Growing asparagus without transplanting is gradually finding many
advocates among those who raise only the green article. It is not only a
cheaper but in some respects a better method than the raising of the
plants in a special seed-bed, from which they
are transplanted after a
year or two. "The plan is very simple," wrote Peter Henderson in
American Agriculturist, "and can be followed by any one having even a
slight knowledge of farming or gardening work. In the fall prepare the
land by manuring, deep plowing, and harrowing, making it as level and
smooth as possible for the reception of the seed. Strike out lines three
feet apart and about two to three inches deep, in which sow the seed by
hand or seed-drill, as is most convenient, using from five to seven
pounds of seed to each acre. After sowing, and before covering, tread
down the seed in the rows with the feet evenly; then draw the back of
the rake lengthwise over the rows, after which roll the whole surface.
"As soon as the land is dry and fit to work in the spring, the young
plants of asparagus will start through the ground, sufficient to define
the rows. At once begin to cultivate with hand or horse cultivator, and
stir the ground so as to destroy the embryo weeds, breaking the soil in
the rows between the plants with the fingers or hand weeder for the same
purpose. This must be repeated at intervals of two or three weeks during
the summer, as the success of this plan is entirely dependent on keeping
down the weeds, which, if allowed to grow, would soon smother the
asparagus plants, that, for the first season of their growth, are weaker
than most weeds. In two or three months after starting, the asparagus
will have attained ten or twelve inches in hight, and it must now be
thinned out, so that the plants stand nine inches apart in the rows. By
fall they will be from two to three feet in hight and, if the directions
for culture have been faithfully followed, strong and vigorous.
"When the stems die down (but not before) cut them off close to the
ground, and cover the lines for five or six inches on each side with two
or three inches of rough manure. The following spring renew cultivation,
and keep down the weeds the second year exactly as was done during the
first, and so on to the spring of the fourth year, when a crop will be
produced that will well reward all the labor that has been expended.

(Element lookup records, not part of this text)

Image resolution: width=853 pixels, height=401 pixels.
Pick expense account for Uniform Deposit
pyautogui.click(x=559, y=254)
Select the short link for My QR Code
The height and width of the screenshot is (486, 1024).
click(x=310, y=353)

Sometimes, if the land is particularly suitable, a marketable crop may
be secured the third year, but as a rule it will be better to wait until
the fourth year before cutting much, as this would weaken the plants. To
compensate for the loss of a year's time in thus growing asparagus from
seed, cabbage, lettuce, onions, beets, spinach or similar crops that
will be marketable before the asparagus has grown high enough to
interfere with them, may be planted between the rows of asparagus the
first year of its growth with but little injury to it."